TASK BRIEF. Show each line of the entries below in which the word "will" appears.

INFORMATION PROVIDED.
'''
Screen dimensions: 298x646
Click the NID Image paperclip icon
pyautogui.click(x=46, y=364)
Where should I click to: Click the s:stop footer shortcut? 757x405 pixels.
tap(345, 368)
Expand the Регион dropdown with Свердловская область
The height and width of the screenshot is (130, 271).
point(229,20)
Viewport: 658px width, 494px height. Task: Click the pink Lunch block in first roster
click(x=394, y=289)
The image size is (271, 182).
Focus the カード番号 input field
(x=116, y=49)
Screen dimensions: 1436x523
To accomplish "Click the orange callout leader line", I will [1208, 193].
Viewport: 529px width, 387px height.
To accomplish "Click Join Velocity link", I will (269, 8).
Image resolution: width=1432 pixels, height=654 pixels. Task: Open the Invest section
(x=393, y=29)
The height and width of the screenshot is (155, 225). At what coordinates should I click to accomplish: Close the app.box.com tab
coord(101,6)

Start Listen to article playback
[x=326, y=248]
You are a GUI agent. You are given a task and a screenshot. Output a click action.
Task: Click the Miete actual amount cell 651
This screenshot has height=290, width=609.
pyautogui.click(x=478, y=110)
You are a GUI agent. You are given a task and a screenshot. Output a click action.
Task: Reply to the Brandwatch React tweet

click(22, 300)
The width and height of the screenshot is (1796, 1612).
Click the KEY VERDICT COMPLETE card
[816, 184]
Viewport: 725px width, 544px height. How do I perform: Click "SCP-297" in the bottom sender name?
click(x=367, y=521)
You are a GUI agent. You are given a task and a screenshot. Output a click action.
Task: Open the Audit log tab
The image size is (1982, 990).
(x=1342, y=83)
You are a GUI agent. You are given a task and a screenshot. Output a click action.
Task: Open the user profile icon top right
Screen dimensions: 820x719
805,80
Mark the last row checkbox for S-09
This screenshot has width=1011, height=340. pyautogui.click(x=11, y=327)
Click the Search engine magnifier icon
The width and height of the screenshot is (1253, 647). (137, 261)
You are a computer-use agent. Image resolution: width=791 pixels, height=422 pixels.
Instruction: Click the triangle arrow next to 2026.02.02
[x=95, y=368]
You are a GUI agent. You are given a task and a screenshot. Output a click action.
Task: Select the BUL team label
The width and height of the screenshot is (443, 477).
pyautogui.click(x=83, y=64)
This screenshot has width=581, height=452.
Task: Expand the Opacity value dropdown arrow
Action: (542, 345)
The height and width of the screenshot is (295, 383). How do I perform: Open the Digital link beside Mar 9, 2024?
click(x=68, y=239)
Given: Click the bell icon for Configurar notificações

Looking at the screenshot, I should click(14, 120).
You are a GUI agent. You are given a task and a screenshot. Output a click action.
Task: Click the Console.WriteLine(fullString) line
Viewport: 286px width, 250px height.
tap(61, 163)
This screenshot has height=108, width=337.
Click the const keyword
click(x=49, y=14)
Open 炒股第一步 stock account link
'''
TASK ANSWER.
To accomplish "Click the orange callout leader line", I will [1208, 193].
To accomplish "Click Join Velocity link", I will (269, 8).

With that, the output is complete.